Elle se tenait allongée, nue, sur le divan recouvert d'une épaisse couche d'étoffes satinées et lustrées aux couleurs diaphanes et jaspées. Une perruque stygienne aux parfums capiteux recouvrait son crâne, de lourds bracelets encerclaient ses poignets et ses chevilles nues. Ambiance exotique parfaitement recréée au sein du plus luxueux des bordels de Tarentia-la-Vieille. La petite porte de bois qui fermait la pièce s'ouvrit doucement, laissant entrer une jeune femme blonde légèrement vêtue.

"Il faut que je te parle, Phaedra."

Elle l'observa, silencieuse, quelques instants, de ses larges prunelles ardentes.

"Parle, je t'en prie"

La courtisane contempla sa collègue avant de reprendre la parole.

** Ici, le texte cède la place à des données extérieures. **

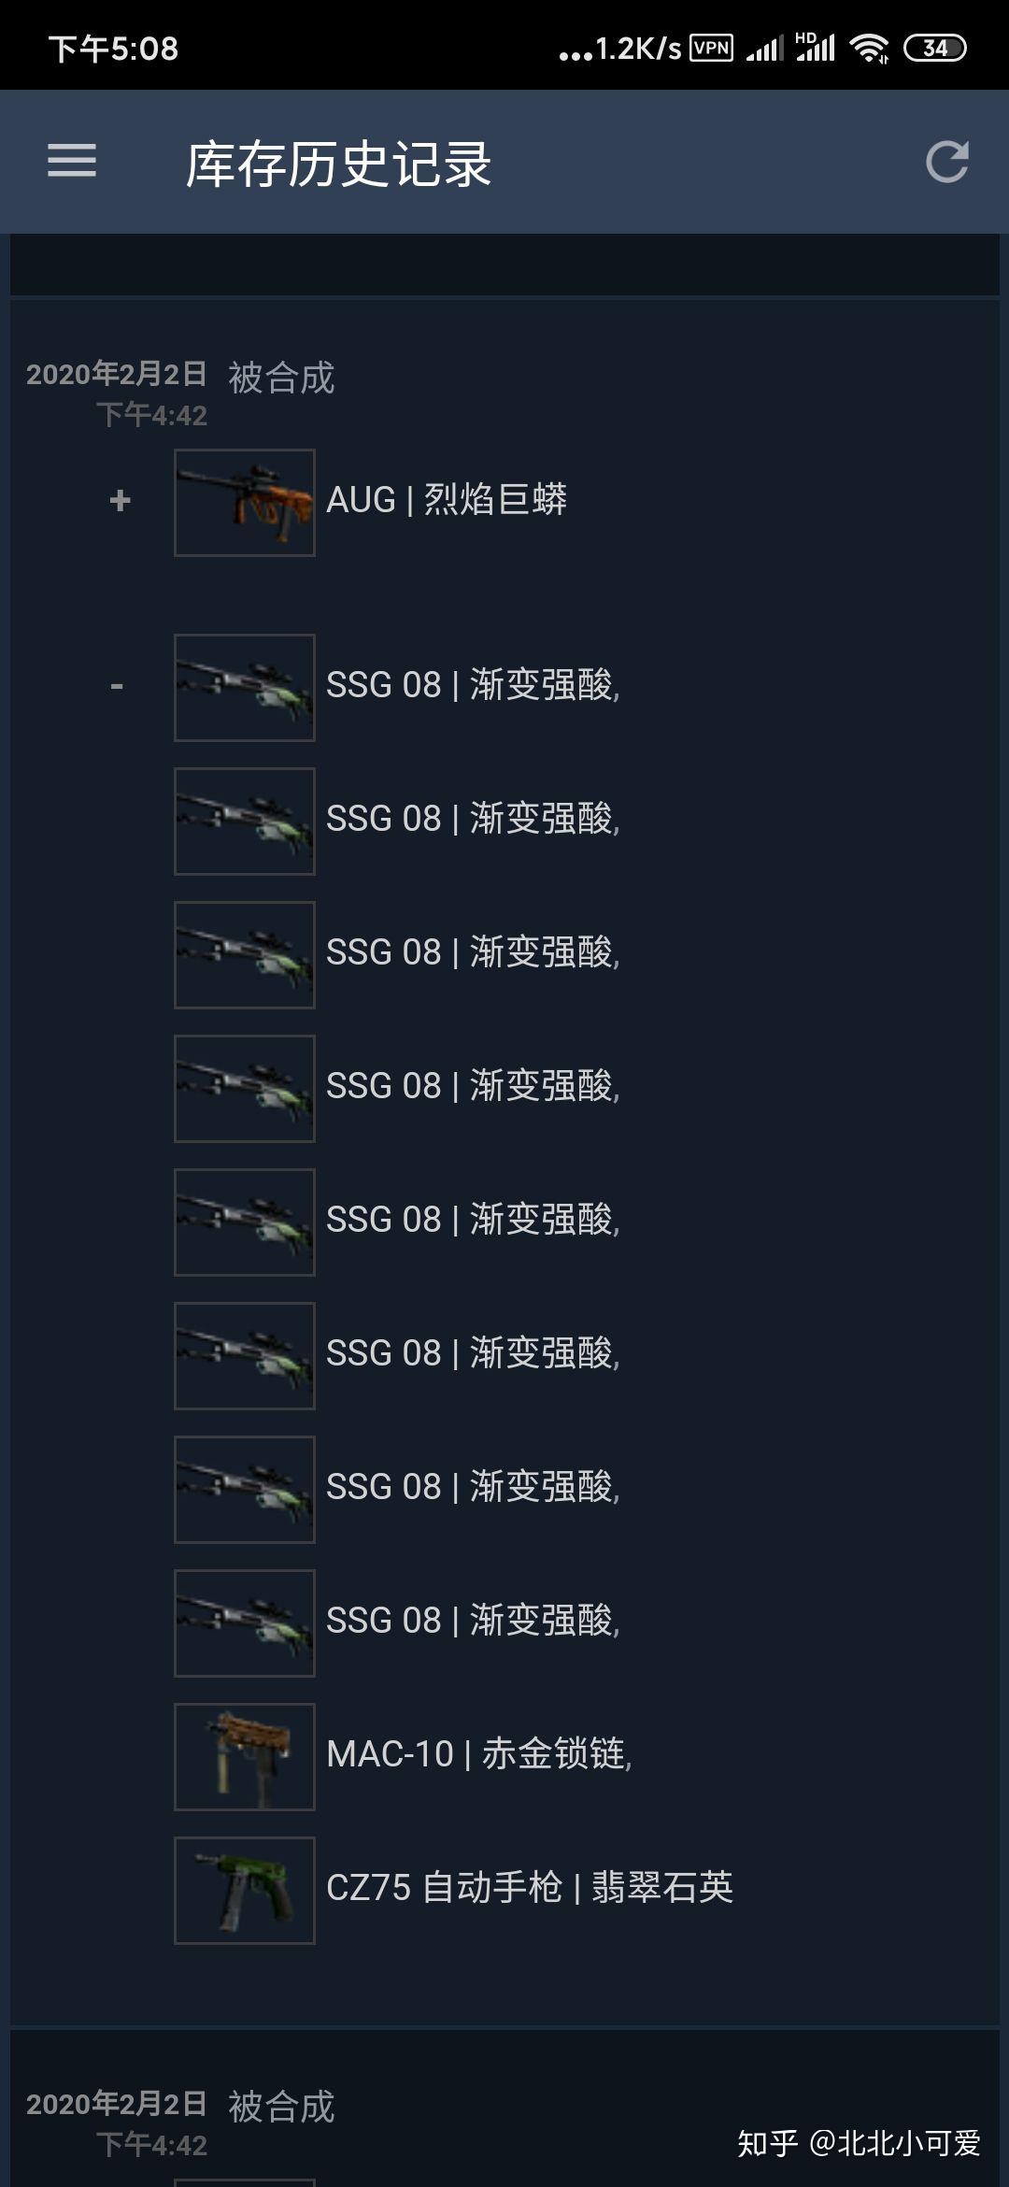Tap the 库存历史记录 page title
The height and width of the screenshot is (2187, 1009).
click(x=338, y=164)

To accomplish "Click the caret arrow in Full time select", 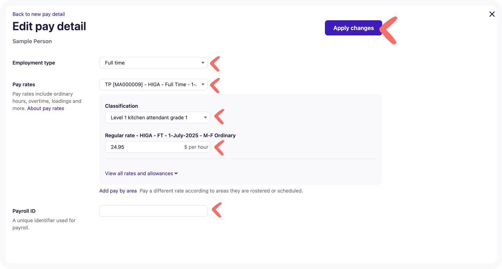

Phaedra venait de se relever, mettant à jour son impudique mais sublime nudité, courbes idéales ciselées, au galbe parfait, incarnation effarante d'une volupté aussi dangereuse qu'irrésistible.

"Ton dernier client, Aloisius, est mort, lui aussi."

Le visage habituellement impassible de Phaedra se troubla, elle semblait nerveuse, inquiète, soucieuse. Elle sembla réfléchir quelques instants, avant de répondre, passant un doigt distrait le long du velours de sa joue.

"De la même manière que les autres, je suppose ?"

Après avoir quitté la Citadelle du cercle noir, Phaedra avait décidé de vivre en Aquilonie, à Tarentia-la-Vieille, où l'activité des courtisanes était intense. Par son physique de stygienne, par sa personnalité intrigante, par sa beauté glaciale, elle parvint rapidement à se faire intégrer dans la plus chère des maisons-closes de la capitale. Les premières années s'étaient déroulées merveilleusement bien, et elle n'avait pas tardé à devenir la plus couteuse des courtisanes de Tarentia. L'enivrant, la mystérieuse, la sulfureuse stygienne. L'érudite, la raffinée, la sublime étrangère... Oui. Tout avait été pour le mieux. Mais, depuis quelques temps, étrangement, ses amants les plus assidus étaient tous morts successivement d'une manière tout à fait singulière : mordus par un serpent venimeux. On retrouvait systématiquement le serpent, mort, à côté du cadavre.
Bien entendu, la belle n'avait pas tardé à faire le rapprochement avec Thot-Amon. Mais le pouvoir de Set ne pouvait s'étendre jusqu'en Aquilonie... Le sorcier avait probablement envoyé l'un de ses hommes... Elle était maudite. Elle avait joué avec le feu et elle s'y brûlait désormais. Non pas que la mort de ces hommes ne l'attriste, mais elle se sentait prise au piège. Elle sentait sa précieuse liberté lui échapper peu à peu, comme une fumée trop éolienne, perdant peu à peu toute consistance jusqu'à devenir éthérée.

"Oui, exactement de la même manière. Certains pensent que tu es responsable de ces morts. D'autant qu'ils ont entendu parlé du meurtre d'Anwar en Stygie."

Phaedra acquiesça d'un geste élégant de la tête. Fuir, toujours fuir...


     "Je vais quitter Tarentia. Je n'ai pas le choix, n'est-ce pas ? N'en parle à personne, je t'en serais reconnaissante et cela sauverait peut-être des vies, dont la tienne."

... Suite à venir ...
(Illustration de Dorian Cleavenger)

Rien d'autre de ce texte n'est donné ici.